-- Materials provided follows --

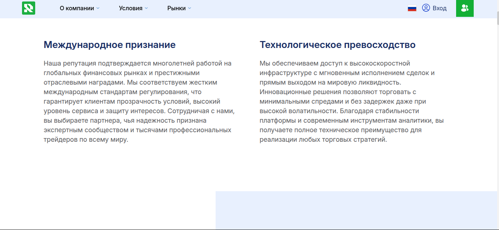Screen dimensions: 499x230
Task: Expand the chevron next to Условия
Action: coord(146,8)
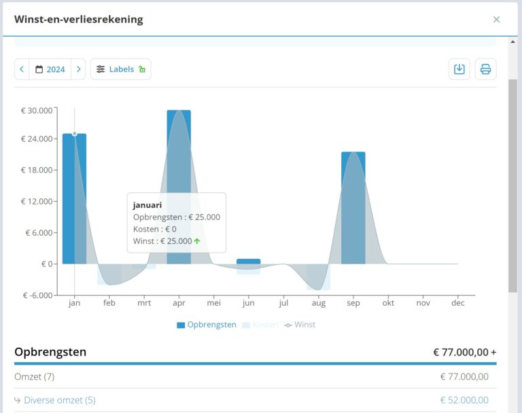This screenshot has width=522, height=413.
Task: Click the green lock icon beside Labels
Action: pyautogui.click(x=142, y=69)
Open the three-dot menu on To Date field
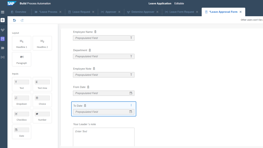The width and height of the screenshot is (263, 148). [131, 105]
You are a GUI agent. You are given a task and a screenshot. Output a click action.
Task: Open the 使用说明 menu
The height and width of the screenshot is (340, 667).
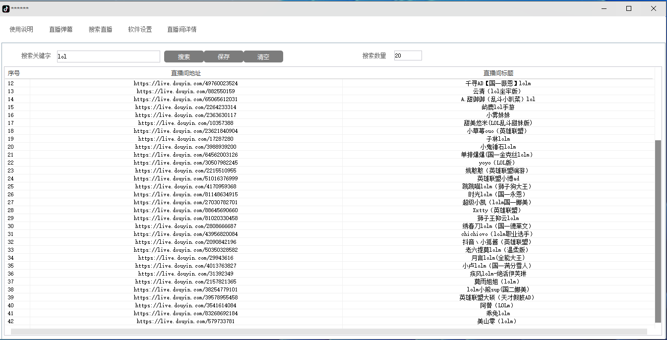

-- Materials provided concluded --

» Task prompt
Exact copies of the lines from the one containing "Open the three-dot menu on To Date field" through the end of the records above are required, with no pictures among them.

» Finished task
Open the three-dot menu on To Date field
The width and height of the screenshot is (263, 148). [131, 105]
You are a GUI agent. You are given a task and a screenshot. Output a click action.
Task: Open the 使用说明 menu
The height and width of the screenshot is (340, 667).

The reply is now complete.